This stat computes quantiles of the sample and theoretical distribution for the purpose of providing reference lines for QQ-plots.

stat_qqline(
  mapping = NULL,
  data = NULL,
  geom = "line",
  position = "identity",
  ...,
  distribution = stats::qnorm,
  dparams = list(),
  na.rm = FALSE,
  show.legend = NA,
  inherit.aes = TRUE
)

Arguments

mapping

An aesthetic mapping produced with aes() or aes_string().

data

A data frame.

geom

A geom.

position

A position object.

...

Additional arguments

distribution

A quantile function.

dparams

A list of arguments for distribution.

na.rm

A logical indicating whether a warning should be issued when missing values are removed before plotting.

show.legend

A logical indicating whether legends should be included for this layer. If NA, legends will be include for each aesthetic that is mapped.

inherit.aes

A logical indicating whether aesthetics should be inherited.
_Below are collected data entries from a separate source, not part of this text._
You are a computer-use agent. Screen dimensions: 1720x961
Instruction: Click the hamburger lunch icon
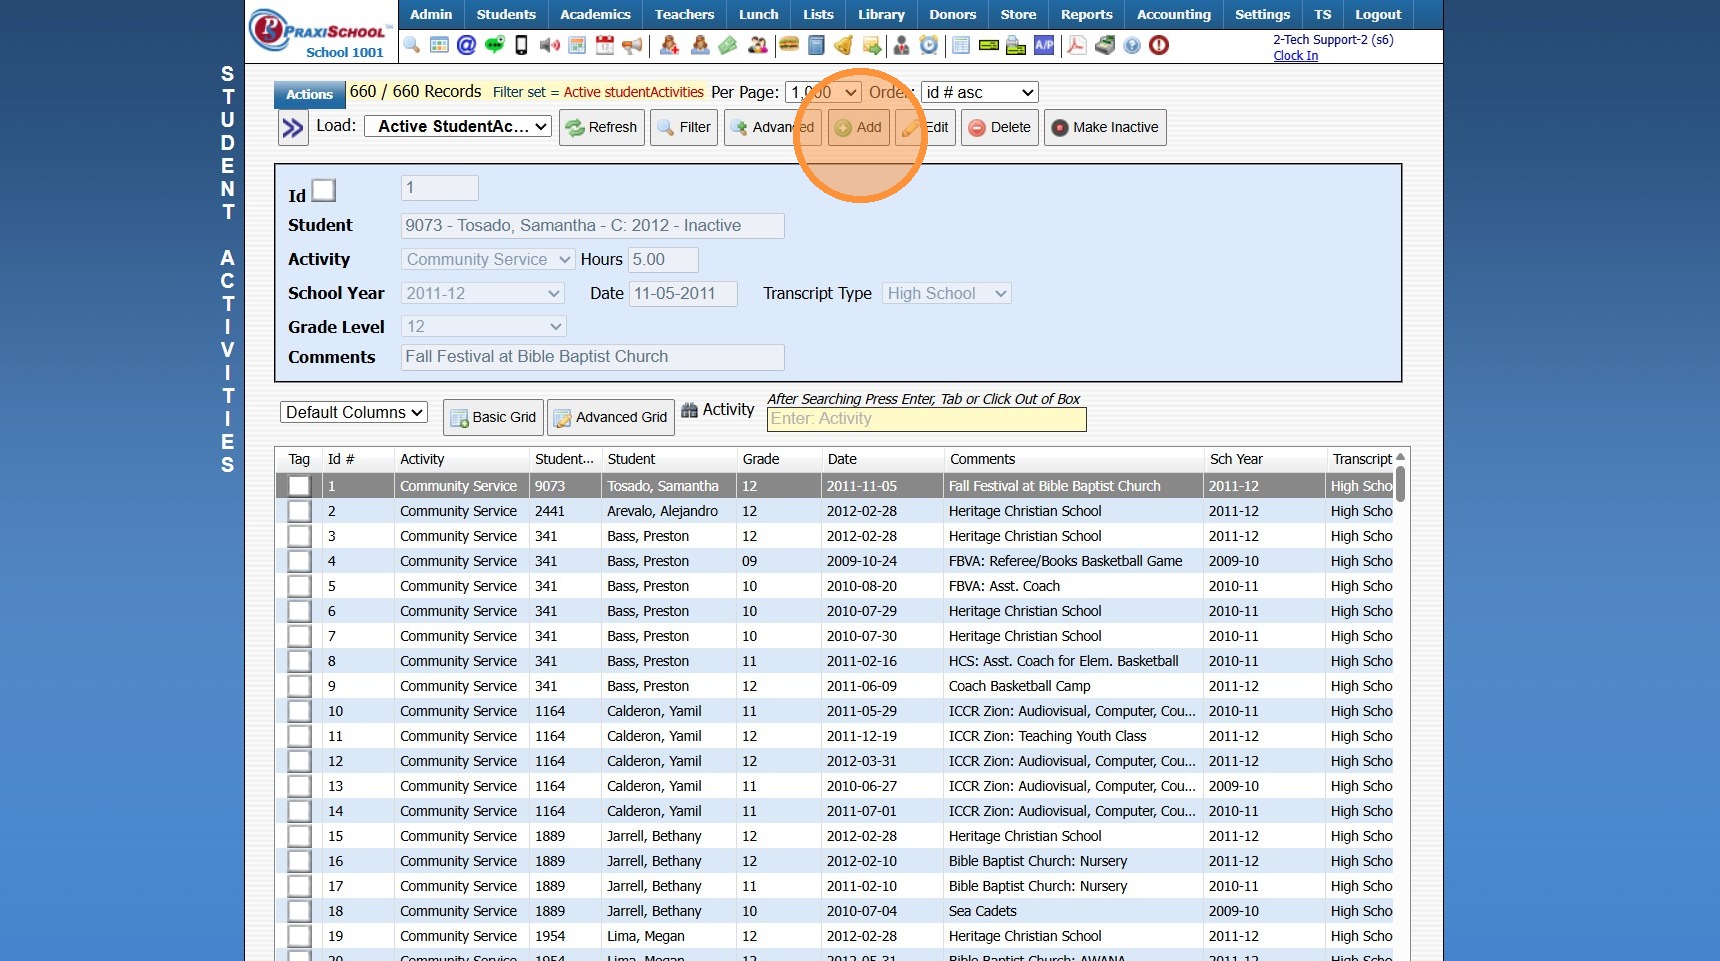coord(789,45)
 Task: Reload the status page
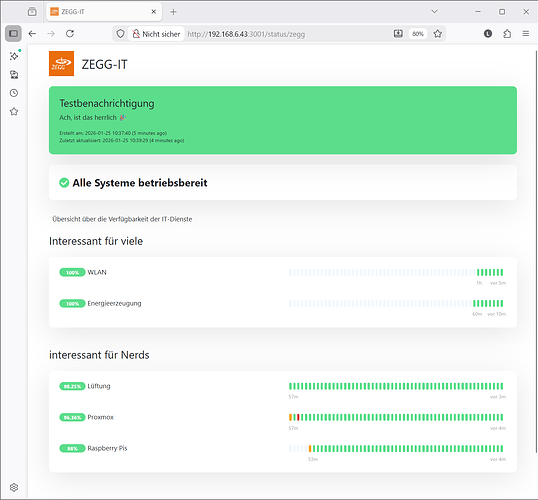pos(70,34)

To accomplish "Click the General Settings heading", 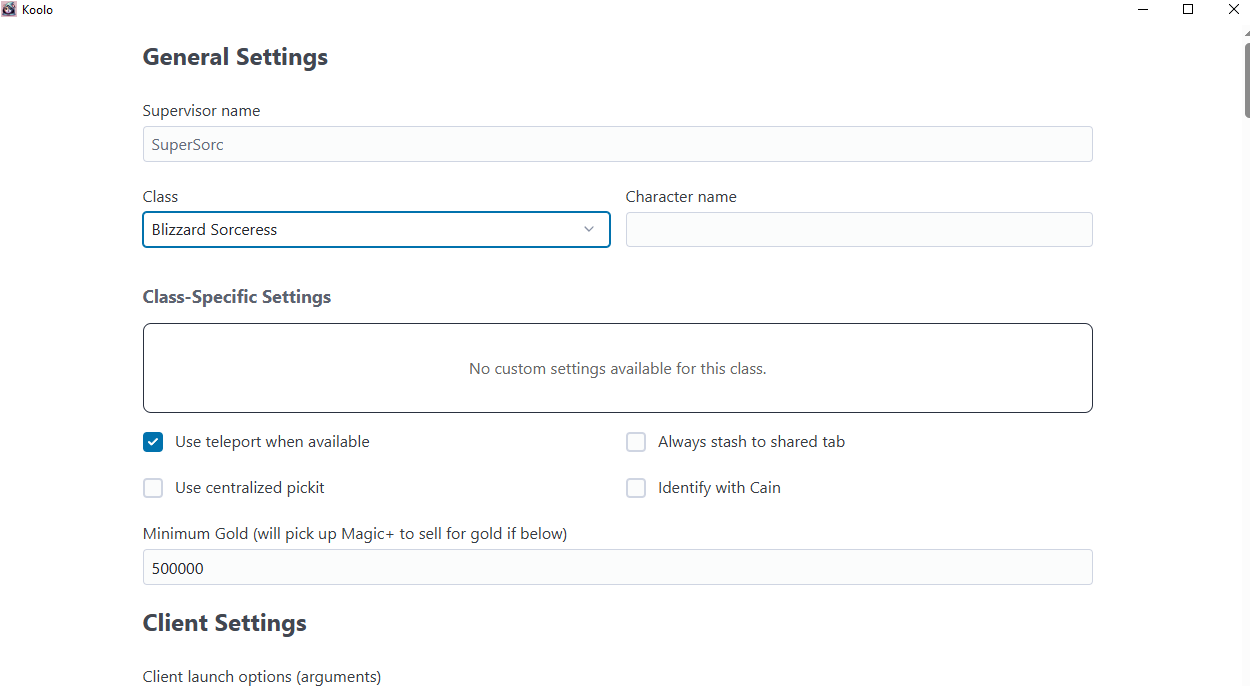I will pyautogui.click(x=235, y=57).
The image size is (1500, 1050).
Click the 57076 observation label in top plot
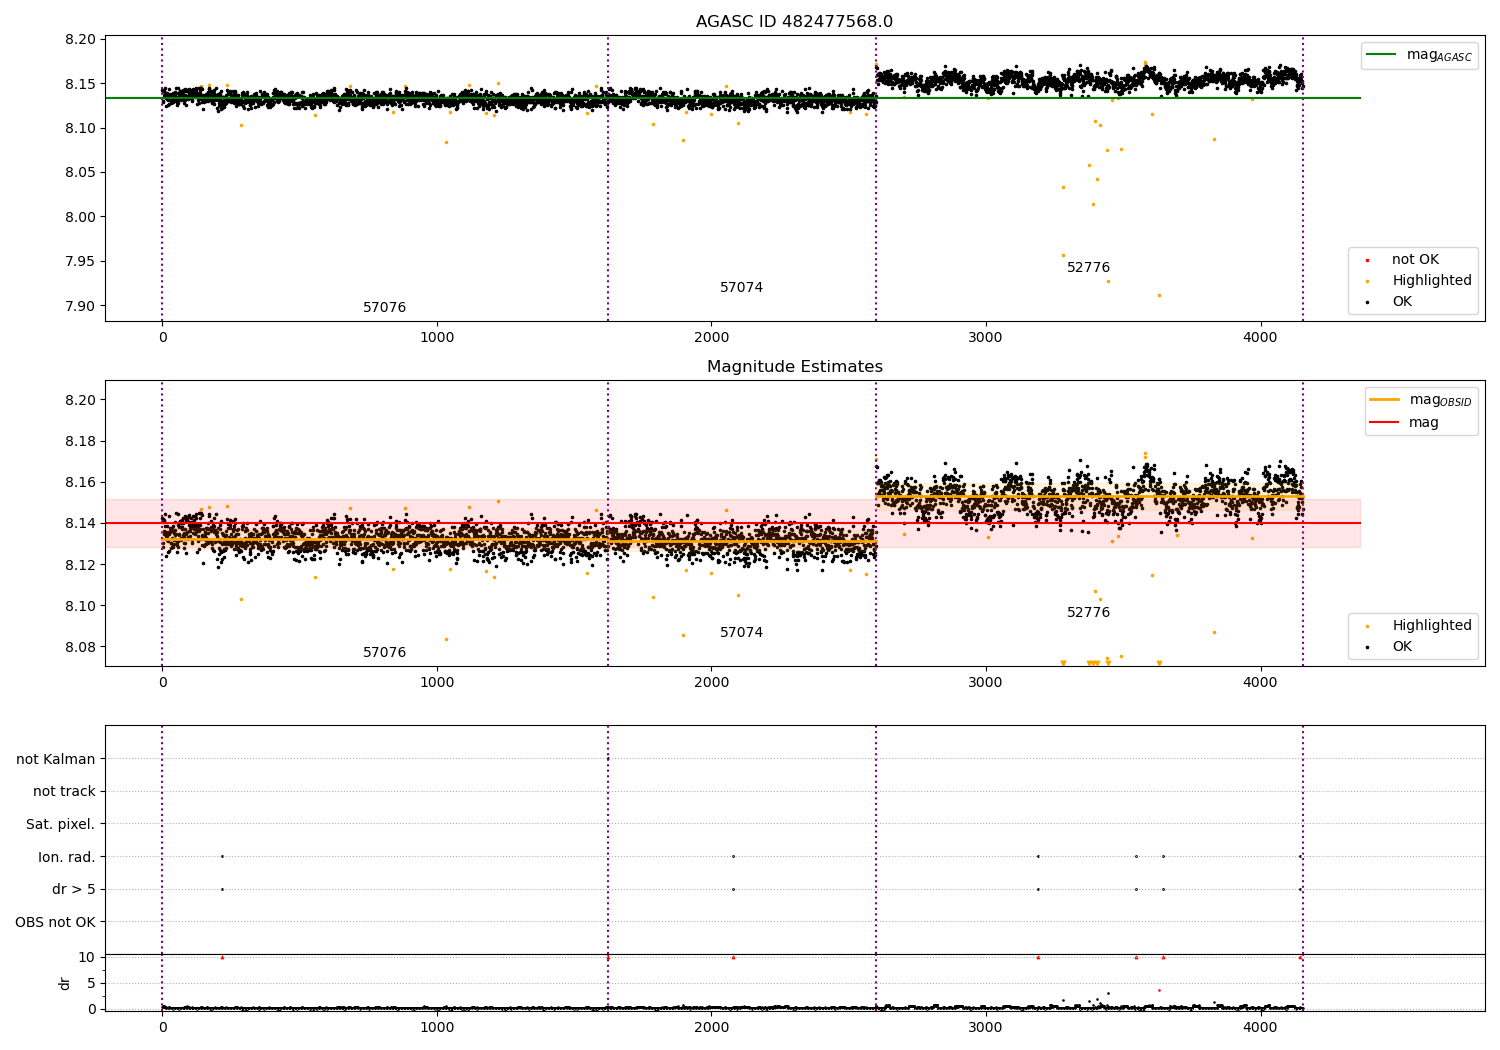click(384, 308)
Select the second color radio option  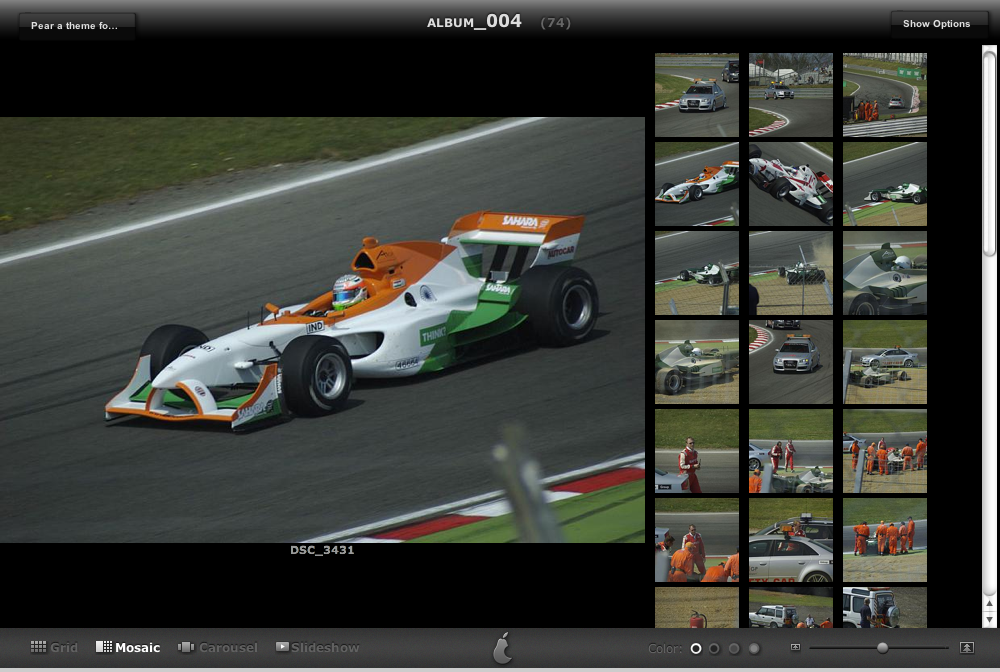(714, 649)
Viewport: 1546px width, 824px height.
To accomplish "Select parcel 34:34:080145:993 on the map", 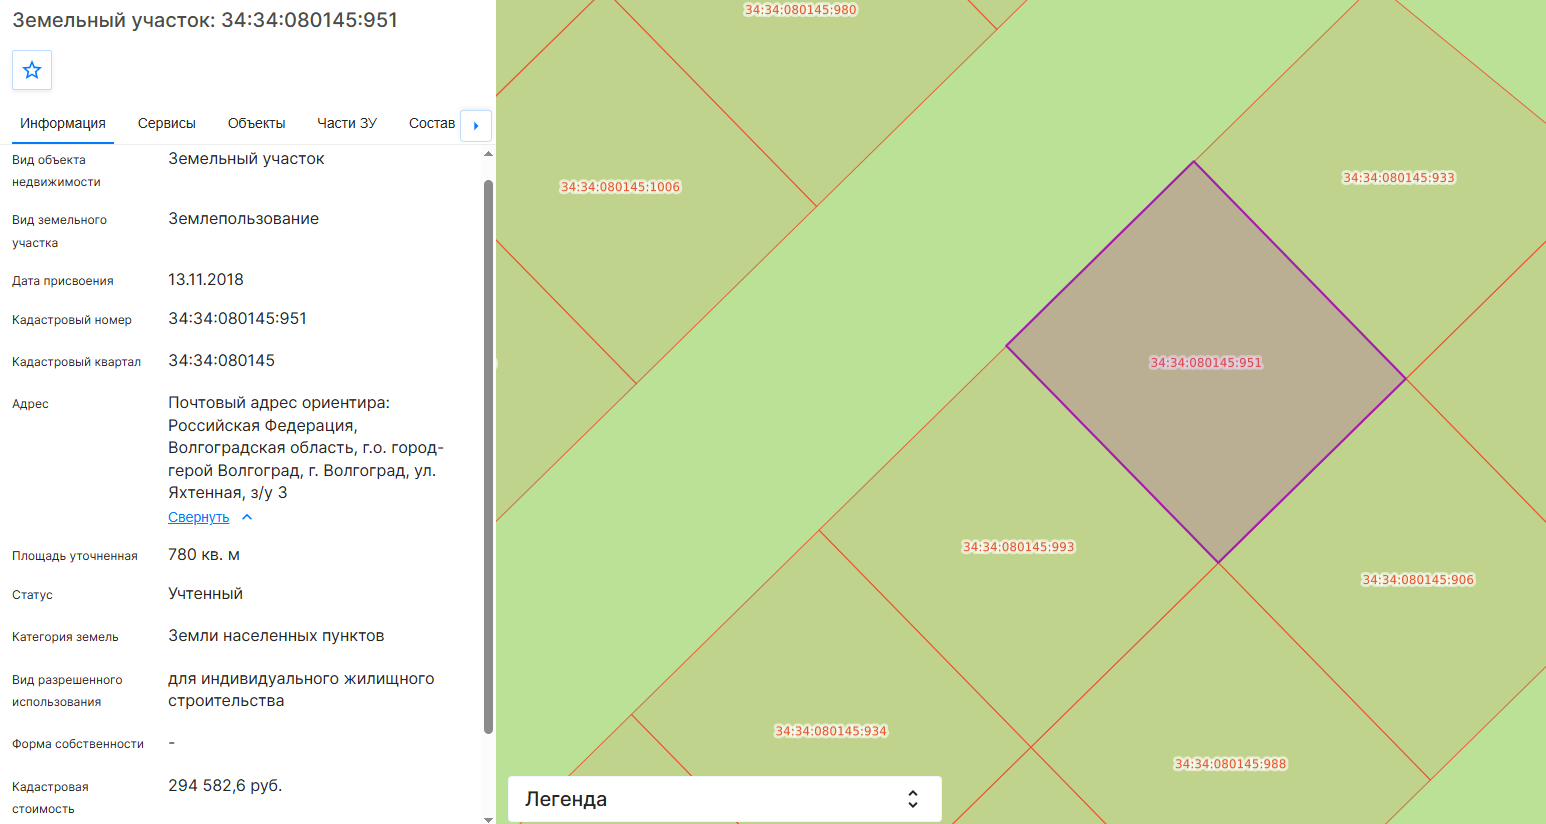I will pyautogui.click(x=1018, y=547).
When FALSE, the supplied mapping will be the only aesthetics used.

Examples

data(penguins, package = "palmerpenguins")
ggplot(data = penguins, aes(sample = bill_length_mm)) +
  geom_qq() +
  stat_qqline(alpha = 0.7, color = "red", linetype = "dashed") +
  facet_wrap(~species)
#> Warning: Removed 2 rows containing non-finite values (`stat_qq()`).
#> Warning: Removed 2 rows containing non-finite values (`stat_qqline()`).
#> Warning: The following aesthetics were dropped during statistical transformation: sample
#>  This can happen when ggplot fails to infer the correct grouping structure in
#>   the data.
#>  Did you forget to specify a `group` aesthetic or to convert a numerical
#>   variable into a factor?
#> Warning: The following aesthetics were dropped during statistical transformation: sample
#>  This can happen when ggplot fails to infer the correct grouping structure in
#>   the data.
#>  Did you forget to specify a `group` aesthetic or to convert a numerical
#>   variable into a factor?
#> Warning: The following aesthetics were dropped during statistical transformation: sample
#>  This can happen when ggplot fails to infer the correct grouping structure in
#>   the data.
#>  Did you forget to specify a `group` aesthetic or to convert a numerical
#>   variable into a factor?